Nowhere else will you find smooth sandstone occurring on its own. It does not appear in open terrain, in caves, or under the desert surface. The stone packed beneath desert sand is regular sandstone, not the smooth kind.

Mining smooth sandstone and block stats

Smooth sandstone breaks quickly and needs a pickaxe. Every tier works, from wood up to netherite, and better materials only make it faster. Even a wooden pickaxe brings the block down in a fraction of a second.

One rule trips players up: break smooth sandstone with your hand, an axe, a shovel, or anything that is not a pickaxe, and the block vanishes without dropping an item. Check that a pickaxe is in your hand before mining a wall you want to reuse.

For toughness, smooth sandstone is on the weak end. It carries the low blast resistance shared by the whole sandstone family, so a creeper or a stick of TNT will punch through a smooth sandstone wall with ease. Build with it for looks, not for defense. When you need a blast-proof shell, obsidian is the gold standard, and even plain cobblestone holds up far better than sandstone.

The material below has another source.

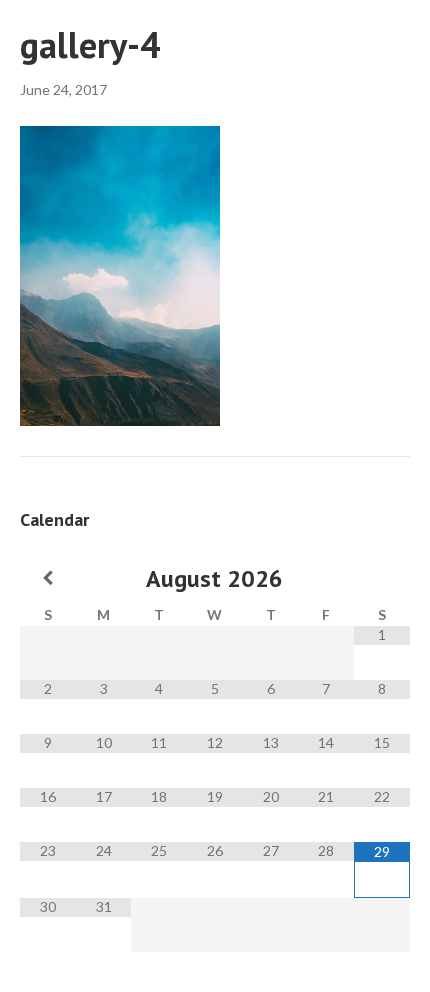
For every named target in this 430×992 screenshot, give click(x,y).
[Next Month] (382, 578)
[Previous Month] (48, 578)
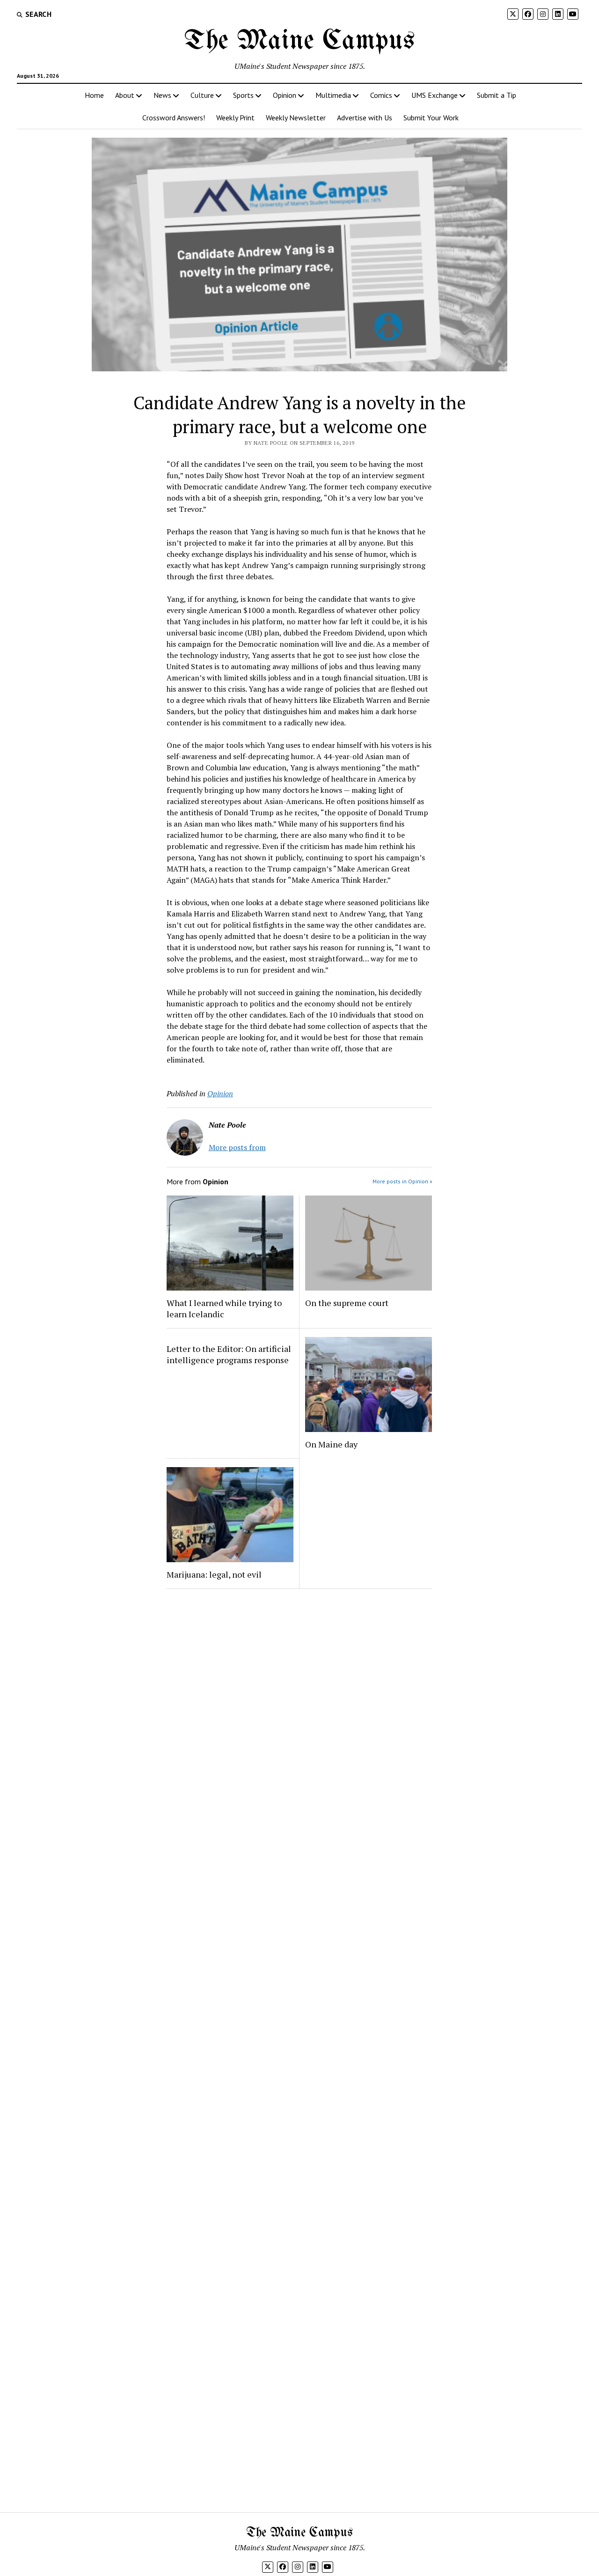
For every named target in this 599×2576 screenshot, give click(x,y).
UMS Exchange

Building with smooth sandstone

Smooth sandstone is at its best in desert and ancient-Egyptian builds: pyramids, temples, flat-roofed houses, courtyards, and long boundary walls. Its even surface reads as polished stone from a distance, which suits large flat areas where a busier block would look noisy and restless.

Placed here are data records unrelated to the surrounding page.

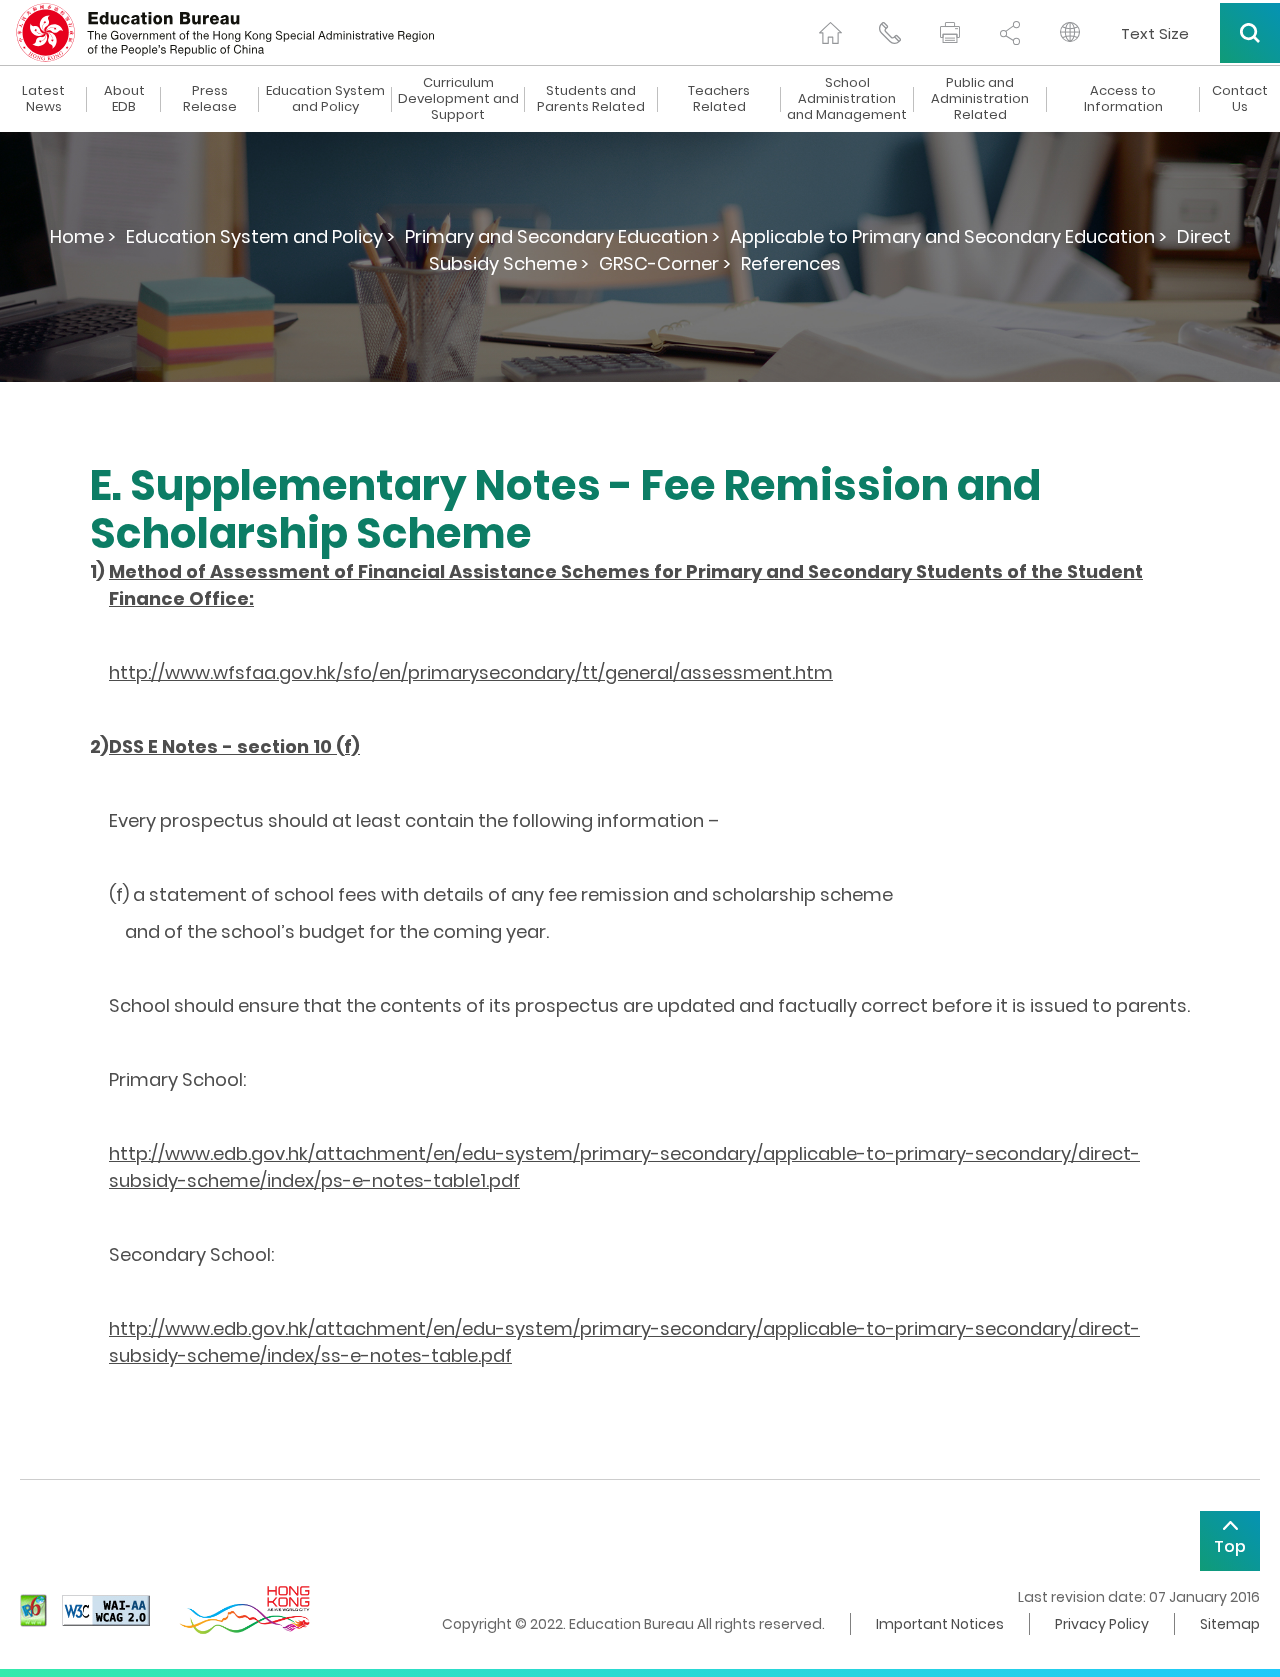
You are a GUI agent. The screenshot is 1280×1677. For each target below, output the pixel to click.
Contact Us (1240, 99)
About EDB (124, 99)
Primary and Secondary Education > (562, 236)
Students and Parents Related (591, 99)
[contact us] (890, 33)
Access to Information (1123, 99)
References (791, 263)
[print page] (950, 33)
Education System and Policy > (260, 236)
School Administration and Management (847, 99)
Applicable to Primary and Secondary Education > (948, 236)
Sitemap (1230, 1624)
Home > (83, 236)
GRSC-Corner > (665, 263)
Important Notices (940, 1624)
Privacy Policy (1102, 1624)
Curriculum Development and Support (458, 99)
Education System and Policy (325, 99)
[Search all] (1250, 33)
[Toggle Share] (1010, 33)
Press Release (210, 99)
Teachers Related (719, 99)
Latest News (43, 99)
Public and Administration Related (980, 99)
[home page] (830, 33)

The sharpest desert builds usually mix sandstone types instead of leaning on one. Use smooth sandstone for the main walls and floors, cut sandstone for framed accents, chiseled sandstone for a decorative band, and regular sandstone to break up the surface. Smooth sandstone slabs and stairs carry that same color into roofs, steps, and trim so the whole structure stays consistent.

A frequent slip is grabbing cut sandstone when the plan needs stairs. Cut sandstone has no stair recipe, so smelt your sandstone into smooth sandstone first if you want smooth-faced steps. Regular sandstone makes stairs too, if you would rather have the banded look than the plain one.

Since sand is cheap and everywhere, smooth sandstone scales well to large projects. The slow part is always the smelting, so start your furnaces early and let them grind through the supply while you gather and build.

Frequently asked questions

What is the difference between smooth sandstone and cut sandstone?

Cut sandstone has a square recessed panel on each face, while smooth sandstone is flat and plain everywhere. They are made differently too: smooth sandstone is smelted from sandstone in a furnace, and cut sandstone is crafted from regular sandstone. Smooth sandstone can become stairs and slabs; cut sandstone only becomes slabs.

How do you get smooth sandstone in Minecraft?

Smelt a regular sandstone block in a furnace with any fuel. Each sandstone block gives one smooth sandstone. You can also collect it from the buildings in desert villages.

Can you make stairs out of smooth sandstone?

Yes. Six smooth sandstone in the staircase pattern on a crafting table make four smooth sandstone stairs, or a stonecutter will cut them one block at a time for a better rate. Smooth sandstone and regular sandstone both have stair recipes; cut sandstone does not.

Does smooth sandstone spawn naturally?

Only in desert villages, where it shows up in some of the buildings. It does not generate in open terrain or underground. The sandstone you dig from beneath desert sand is regular sandstone, not smooth.

Can you turn smooth sandstone back into sand?

No. Nothing converts smooth sandstone, or any sandstone, back into sand. The sand-to-sandstone craft only runs one direction.

Is smooth sandstone blast resistant?

No. Smooth sandstone has low blast resistance, the same as every other sandstone block, so explosions break through it easily. Use obsidian or cobblestone if you need a wall that survives a creeper or TNT.

Smooth sandstone is the quiet workhorse of desert building. It costs one furnace step more than plain sandstone, and in return you get a clean, even surface plus the stairs and slabs that cut sandstone can never provide. Keep a couple of furnaces running in the background and you will always have a stack ready the moment a build calls for it.